Reproduce the material from its beginning up to and including the line that contains "TDV (42, 381)", leaving out the pictures.
────────────────────────────────────────
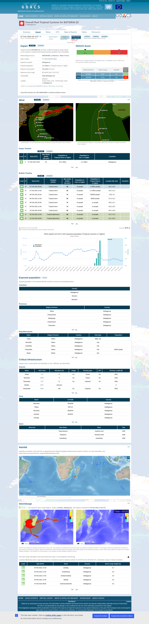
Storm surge (103, 70)
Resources (96, 32)
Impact (38, 32)
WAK (42, 388)
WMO (37, 86)
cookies (128, 600)
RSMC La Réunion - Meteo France (47, 86)
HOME (20, 16)
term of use (103, 1)
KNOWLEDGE (85, 16)
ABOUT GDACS (98, 597)
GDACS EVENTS (31, 16)
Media (84, 32)
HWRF (96, 36)
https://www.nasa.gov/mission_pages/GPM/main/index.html (39, 452)
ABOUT (95, 16)
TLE (42, 374)
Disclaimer (72, 600)
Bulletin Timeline (25, 173)
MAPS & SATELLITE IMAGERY (66, 16)
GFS (87, 36)
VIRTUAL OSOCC (46, 16)
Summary (26, 32)
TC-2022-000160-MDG (49, 59)
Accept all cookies (100, 616)
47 (25, 162)
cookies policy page (53, 615)
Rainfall (116, 70)
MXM (42, 378)
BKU (42, 385)
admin (128, 1)
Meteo (48, 32)
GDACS (23, 86)
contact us (111, 1)
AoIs (44, 277)
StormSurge (25, 502)
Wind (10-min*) (88, 70)
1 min (77, 39)
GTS (57, 32)
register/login (120, 1)
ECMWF (104, 36)
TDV (42, 381)
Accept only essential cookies (121, 616)
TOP (128, 99)
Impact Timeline (25, 148)
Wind (21, 100)
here (95, 62)
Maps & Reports (70, 32)
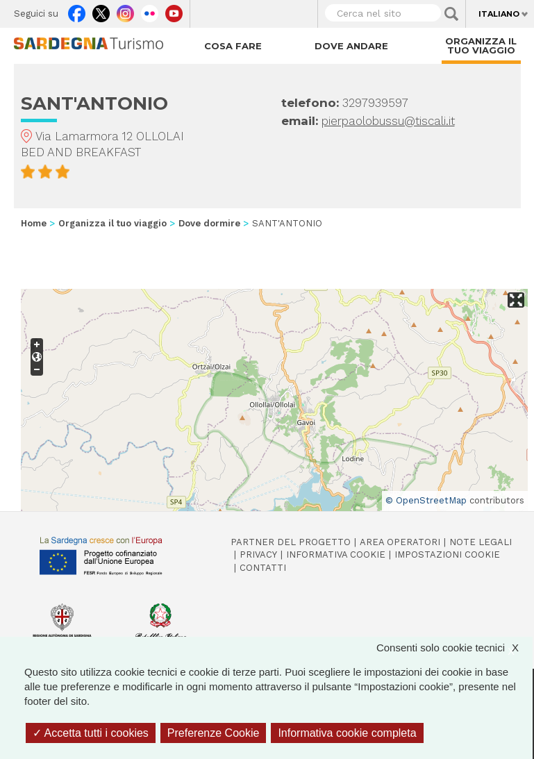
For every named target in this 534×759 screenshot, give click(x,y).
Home (34, 223)
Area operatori (400, 542)
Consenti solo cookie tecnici (454, 647)
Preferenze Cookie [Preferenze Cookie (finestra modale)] (213, 733)
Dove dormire (209, 223)
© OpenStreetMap (426, 500)
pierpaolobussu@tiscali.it (388, 121)
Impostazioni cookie (447, 554)
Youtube (174, 10)
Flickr (149, 10)
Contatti (263, 567)
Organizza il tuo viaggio (481, 45)
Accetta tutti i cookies (91, 733)
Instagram (125, 10)
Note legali (480, 542)
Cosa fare (233, 45)
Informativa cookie (335, 554)
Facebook (76, 10)
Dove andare (351, 45)
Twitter (101, 10)
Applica (451, 13)
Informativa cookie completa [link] (347, 733)
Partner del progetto (291, 542)
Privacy (258, 554)
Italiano (498, 14)
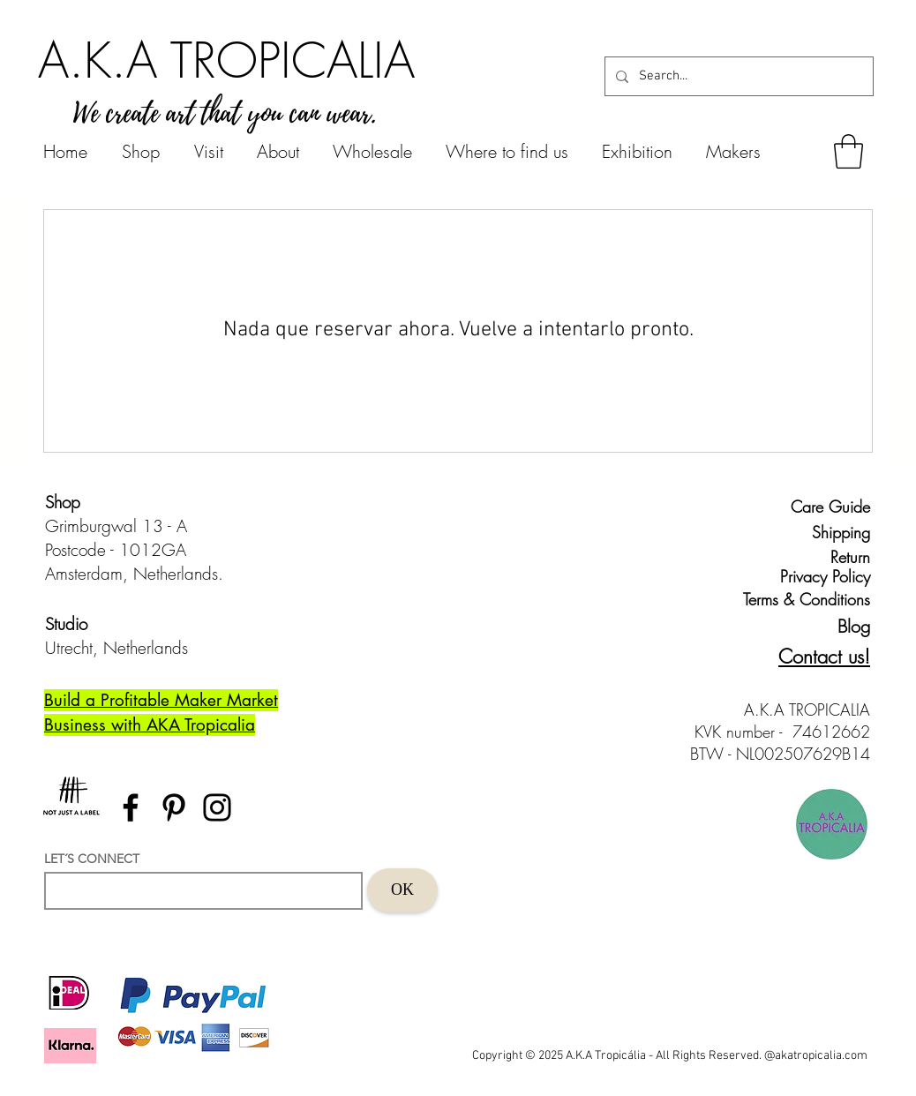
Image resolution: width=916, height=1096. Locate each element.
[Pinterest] (173, 807)
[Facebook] (130, 807)
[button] (848, 151)
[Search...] (737, 76)
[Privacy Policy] (821, 577)
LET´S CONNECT (91, 858)
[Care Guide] (830, 507)
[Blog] (838, 627)
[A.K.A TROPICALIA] (226, 60)
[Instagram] (217, 807)
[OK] (402, 890)
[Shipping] (830, 533)
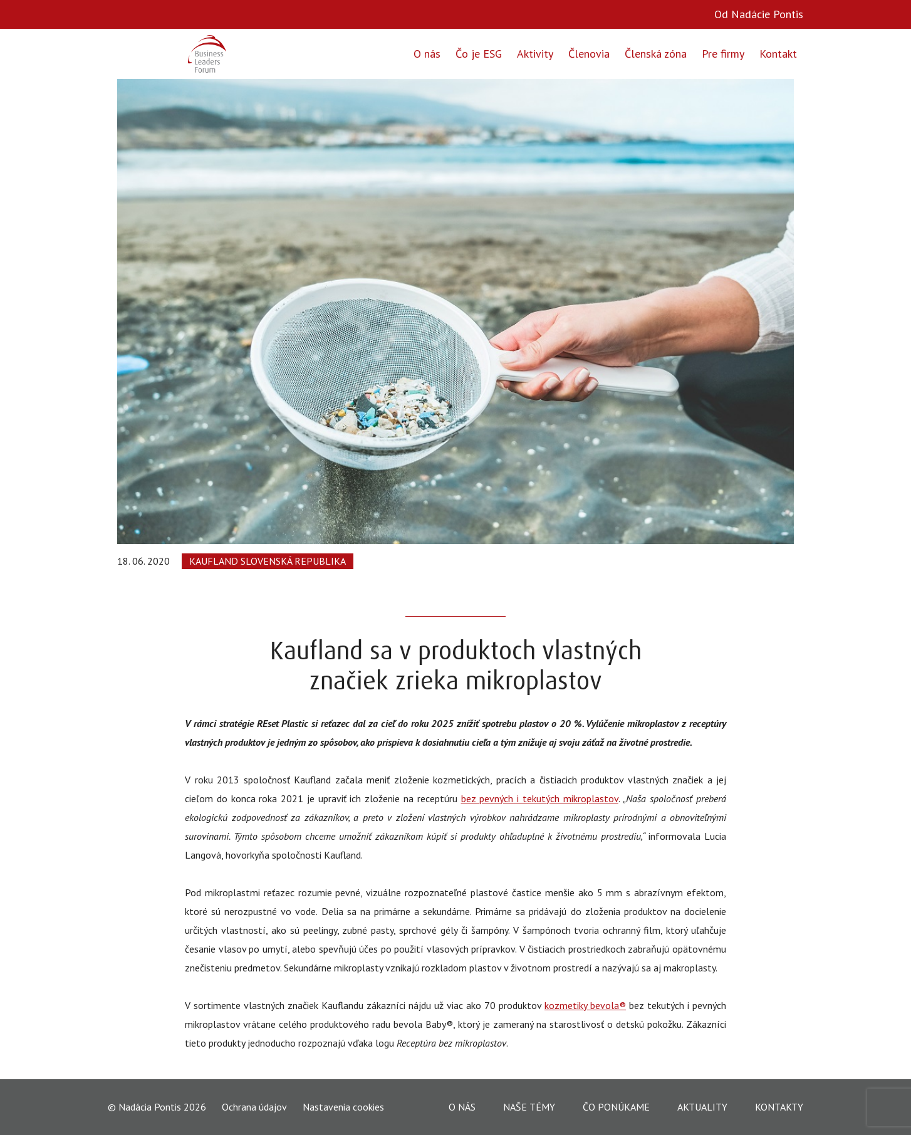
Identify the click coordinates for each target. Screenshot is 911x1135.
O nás (427, 53)
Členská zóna (656, 53)
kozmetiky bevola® (585, 1005)
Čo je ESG (478, 53)
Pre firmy (723, 53)
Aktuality (702, 1107)
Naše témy (529, 1107)
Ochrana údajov (254, 1107)
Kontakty (779, 1107)
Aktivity (535, 53)
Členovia (589, 53)
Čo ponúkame (616, 1107)
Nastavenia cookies (343, 1107)
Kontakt (778, 53)
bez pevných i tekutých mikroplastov (539, 798)
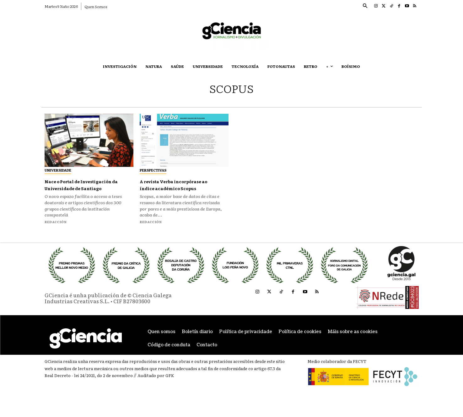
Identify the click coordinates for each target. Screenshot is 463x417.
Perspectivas (153, 170)
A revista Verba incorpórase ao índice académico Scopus (180, 185)
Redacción (56, 228)
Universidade (58, 170)
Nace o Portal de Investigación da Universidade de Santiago (81, 188)
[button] (365, 6)
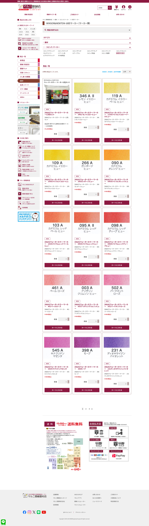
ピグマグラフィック (48, 55)
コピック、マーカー (66, 19)
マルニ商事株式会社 (59, 501)
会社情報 (97, 14)
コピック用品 (91, 53)
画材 (56, 19)
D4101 (33, 34)
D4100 (27, 34)
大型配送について (116, 498)
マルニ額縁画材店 (48, 19)
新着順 (110, 72)
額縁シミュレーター (80, 501)
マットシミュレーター (80, 505)
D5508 (20, 34)
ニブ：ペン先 (61, 53)
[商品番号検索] (110, 8)
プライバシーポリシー (80, 512)
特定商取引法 (115, 501)
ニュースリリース (97, 501)
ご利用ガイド (74, 14)
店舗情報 (56, 494)
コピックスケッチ (63, 51)
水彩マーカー (120, 53)
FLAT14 (21, 31)
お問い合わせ (120, 14)
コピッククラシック (48, 51)
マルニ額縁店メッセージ (60, 498)
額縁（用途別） (28, 14)
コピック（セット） (121, 51)
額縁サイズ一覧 (51, 14)
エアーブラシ (76, 53)
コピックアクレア (92, 51)
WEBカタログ (78, 494)
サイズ (25, 28)
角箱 (33, 31)
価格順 (104, 72)
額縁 (20, 28)
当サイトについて (67, 512)
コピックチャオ (76, 51)
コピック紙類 (105, 53)
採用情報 (56, 505)
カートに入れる (57, 140)
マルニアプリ (78, 498)
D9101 (27, 31)
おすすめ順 (117, 72)
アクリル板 (32, 28)
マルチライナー (47, 53)
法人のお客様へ (97, 498)
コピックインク (106, 51)
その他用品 (61, 55)
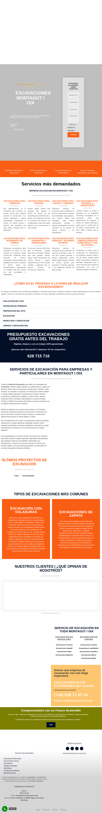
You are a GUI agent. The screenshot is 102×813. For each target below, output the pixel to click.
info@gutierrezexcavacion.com (73, 701)
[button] (51, 301)
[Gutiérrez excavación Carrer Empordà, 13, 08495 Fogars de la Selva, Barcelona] (25, 643)
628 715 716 (38, 356)
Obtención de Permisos (15, 306)
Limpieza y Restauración (15, 326)
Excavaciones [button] (28, 476)
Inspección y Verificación (16, 321)
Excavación (9, 316)
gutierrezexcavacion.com (25, 84)
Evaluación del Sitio (13, 301)
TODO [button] (16, 476)
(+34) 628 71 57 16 (71, 695)
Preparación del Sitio (14, 311)
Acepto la (72, 127)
────────────────────────────────────────
COMPLETE OUTPUT:
Storm surge (103, 70)
Resources (96, 32)
Impact (38, 32)
WAK (42, 388)
WMO (37, 86)
cookies (128, 600)
RSMC La Réunion - Meteo France (47, 86)
HOME (20, 16)
term of use (103, 1)
KNOWLEDGE (85, 16)
ABOUT GDACS (98, 597)
GDACS EVENTS (31, 16)
Media (84, 32)
HWRF (96, 36)
https://www.nasa.gov/mission_pages/GPM/main/index.html (39, 452)
ABOUT (95, 16)
TLE (42, 374)
Disclaimer (72, 600)
Bulletin Timeline (25, 173)
MAPS & SATELLITE IMAGERY (66, 16)
GFS (87, 36)
VIRTUAL OSOCC (46, 16)
Summary (26, 32)
TC-2022-000160-MDG (49, 59)
Accept all cookies (100, 616)
47 (25, 162)
cookies policy page (53, 615)
Rainfall (116, 70)
MXM (42, 378)
BKU (42, 385)
admin (128, 1)
Meteo (48, 32)
GDACS (23, 86)
contact us (111, 1)
AoIs (44, 277)
StormSurge (25, 502)
Wind (10-min*) (88, 70)
1 min (77, 39)
GTS (57, 32)
register/login (120, 1)
ECMWF (104, 36)
TDV (42, 381)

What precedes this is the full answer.